Figure out how many lines of the material below contain the word "dropdown". Answer with the number only.

════════

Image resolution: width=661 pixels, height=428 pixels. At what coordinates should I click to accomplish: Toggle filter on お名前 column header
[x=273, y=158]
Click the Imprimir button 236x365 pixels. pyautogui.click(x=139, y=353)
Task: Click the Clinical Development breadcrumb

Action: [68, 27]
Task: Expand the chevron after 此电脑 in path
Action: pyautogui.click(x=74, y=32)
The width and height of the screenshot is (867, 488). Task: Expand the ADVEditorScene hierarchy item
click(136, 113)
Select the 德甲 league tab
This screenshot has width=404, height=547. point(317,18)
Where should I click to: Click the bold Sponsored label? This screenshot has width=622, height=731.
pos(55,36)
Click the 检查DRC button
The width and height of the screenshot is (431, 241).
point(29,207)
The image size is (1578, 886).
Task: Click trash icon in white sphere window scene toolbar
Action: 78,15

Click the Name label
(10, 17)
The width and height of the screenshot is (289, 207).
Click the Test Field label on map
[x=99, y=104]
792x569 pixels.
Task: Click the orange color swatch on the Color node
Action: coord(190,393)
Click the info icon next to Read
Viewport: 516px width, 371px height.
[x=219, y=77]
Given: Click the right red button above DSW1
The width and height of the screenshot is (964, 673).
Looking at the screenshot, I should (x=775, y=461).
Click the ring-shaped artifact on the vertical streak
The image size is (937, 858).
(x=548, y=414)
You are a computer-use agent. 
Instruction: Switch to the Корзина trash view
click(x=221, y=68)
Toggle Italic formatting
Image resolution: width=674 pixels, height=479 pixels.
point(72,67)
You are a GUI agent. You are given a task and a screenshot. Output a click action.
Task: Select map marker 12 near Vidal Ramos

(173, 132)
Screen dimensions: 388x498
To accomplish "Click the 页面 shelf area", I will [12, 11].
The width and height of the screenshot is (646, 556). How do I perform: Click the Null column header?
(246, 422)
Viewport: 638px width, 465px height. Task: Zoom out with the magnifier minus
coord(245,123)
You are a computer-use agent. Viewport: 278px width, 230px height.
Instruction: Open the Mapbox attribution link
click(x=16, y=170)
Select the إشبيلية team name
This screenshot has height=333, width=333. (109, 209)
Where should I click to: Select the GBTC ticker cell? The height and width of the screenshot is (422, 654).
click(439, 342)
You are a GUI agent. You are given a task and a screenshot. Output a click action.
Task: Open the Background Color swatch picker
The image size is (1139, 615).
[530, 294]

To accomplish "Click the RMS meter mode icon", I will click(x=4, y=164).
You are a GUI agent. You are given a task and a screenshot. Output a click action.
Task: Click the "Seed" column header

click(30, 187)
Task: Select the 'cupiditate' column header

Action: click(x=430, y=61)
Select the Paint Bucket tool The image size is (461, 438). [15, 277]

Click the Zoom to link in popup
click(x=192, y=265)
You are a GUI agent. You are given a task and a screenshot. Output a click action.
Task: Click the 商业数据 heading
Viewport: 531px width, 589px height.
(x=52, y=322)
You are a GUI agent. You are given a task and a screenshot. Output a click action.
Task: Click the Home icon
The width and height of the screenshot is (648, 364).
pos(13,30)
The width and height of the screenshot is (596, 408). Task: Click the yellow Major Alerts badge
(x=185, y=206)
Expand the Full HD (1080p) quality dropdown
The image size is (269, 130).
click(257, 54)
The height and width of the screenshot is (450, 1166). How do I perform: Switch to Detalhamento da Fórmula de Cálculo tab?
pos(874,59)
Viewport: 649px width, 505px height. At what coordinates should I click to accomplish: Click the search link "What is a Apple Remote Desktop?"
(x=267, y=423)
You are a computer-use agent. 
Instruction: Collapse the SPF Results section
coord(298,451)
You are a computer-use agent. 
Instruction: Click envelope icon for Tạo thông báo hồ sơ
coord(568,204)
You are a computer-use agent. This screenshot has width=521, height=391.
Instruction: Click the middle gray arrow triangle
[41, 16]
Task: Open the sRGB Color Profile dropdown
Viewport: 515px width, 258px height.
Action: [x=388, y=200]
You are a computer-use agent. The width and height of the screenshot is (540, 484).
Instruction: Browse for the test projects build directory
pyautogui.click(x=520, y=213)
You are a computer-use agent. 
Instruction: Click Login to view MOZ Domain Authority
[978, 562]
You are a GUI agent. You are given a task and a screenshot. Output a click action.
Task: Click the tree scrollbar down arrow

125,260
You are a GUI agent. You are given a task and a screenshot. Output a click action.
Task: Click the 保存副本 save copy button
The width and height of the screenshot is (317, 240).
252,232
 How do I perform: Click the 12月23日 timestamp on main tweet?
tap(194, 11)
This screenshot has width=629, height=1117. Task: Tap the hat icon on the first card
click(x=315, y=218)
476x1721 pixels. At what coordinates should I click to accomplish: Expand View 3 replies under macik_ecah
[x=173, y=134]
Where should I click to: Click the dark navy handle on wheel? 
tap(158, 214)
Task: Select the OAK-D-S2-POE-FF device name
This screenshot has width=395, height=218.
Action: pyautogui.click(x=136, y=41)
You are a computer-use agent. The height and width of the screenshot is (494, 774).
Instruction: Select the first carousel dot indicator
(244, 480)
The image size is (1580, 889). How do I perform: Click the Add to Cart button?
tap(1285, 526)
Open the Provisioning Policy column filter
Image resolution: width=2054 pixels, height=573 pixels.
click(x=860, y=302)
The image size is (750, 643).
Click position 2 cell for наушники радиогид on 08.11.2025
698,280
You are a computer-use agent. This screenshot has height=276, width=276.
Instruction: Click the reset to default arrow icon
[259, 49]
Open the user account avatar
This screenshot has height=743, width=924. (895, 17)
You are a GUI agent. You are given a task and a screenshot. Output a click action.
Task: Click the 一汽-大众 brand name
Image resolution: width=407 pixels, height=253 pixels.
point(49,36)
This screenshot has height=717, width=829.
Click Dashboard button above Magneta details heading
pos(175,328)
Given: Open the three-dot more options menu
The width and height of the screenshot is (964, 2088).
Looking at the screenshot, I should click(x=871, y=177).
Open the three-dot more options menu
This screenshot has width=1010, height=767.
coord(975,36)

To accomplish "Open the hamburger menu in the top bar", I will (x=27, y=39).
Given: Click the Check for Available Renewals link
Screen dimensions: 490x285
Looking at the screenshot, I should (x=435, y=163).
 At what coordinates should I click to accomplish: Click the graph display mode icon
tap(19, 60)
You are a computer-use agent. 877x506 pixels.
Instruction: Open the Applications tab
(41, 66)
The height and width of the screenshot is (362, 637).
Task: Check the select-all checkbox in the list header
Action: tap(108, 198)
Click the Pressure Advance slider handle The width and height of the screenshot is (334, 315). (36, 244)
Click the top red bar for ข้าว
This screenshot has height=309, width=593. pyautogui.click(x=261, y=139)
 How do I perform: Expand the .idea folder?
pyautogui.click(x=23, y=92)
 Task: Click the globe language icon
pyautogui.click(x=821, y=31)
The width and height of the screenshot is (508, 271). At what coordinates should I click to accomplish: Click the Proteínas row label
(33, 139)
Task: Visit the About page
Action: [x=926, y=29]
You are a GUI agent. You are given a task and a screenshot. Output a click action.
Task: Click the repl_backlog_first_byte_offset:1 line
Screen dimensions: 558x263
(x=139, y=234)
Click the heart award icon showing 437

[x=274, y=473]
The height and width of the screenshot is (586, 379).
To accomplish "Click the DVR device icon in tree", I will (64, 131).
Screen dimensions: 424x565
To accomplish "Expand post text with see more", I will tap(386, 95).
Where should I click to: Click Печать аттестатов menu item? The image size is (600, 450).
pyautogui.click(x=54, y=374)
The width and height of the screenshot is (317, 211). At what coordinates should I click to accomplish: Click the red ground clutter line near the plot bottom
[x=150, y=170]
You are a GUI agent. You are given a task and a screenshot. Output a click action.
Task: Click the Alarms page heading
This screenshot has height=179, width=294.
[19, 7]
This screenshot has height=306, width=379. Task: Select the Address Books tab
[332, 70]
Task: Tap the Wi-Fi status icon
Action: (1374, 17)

════════

* **Written reply**
2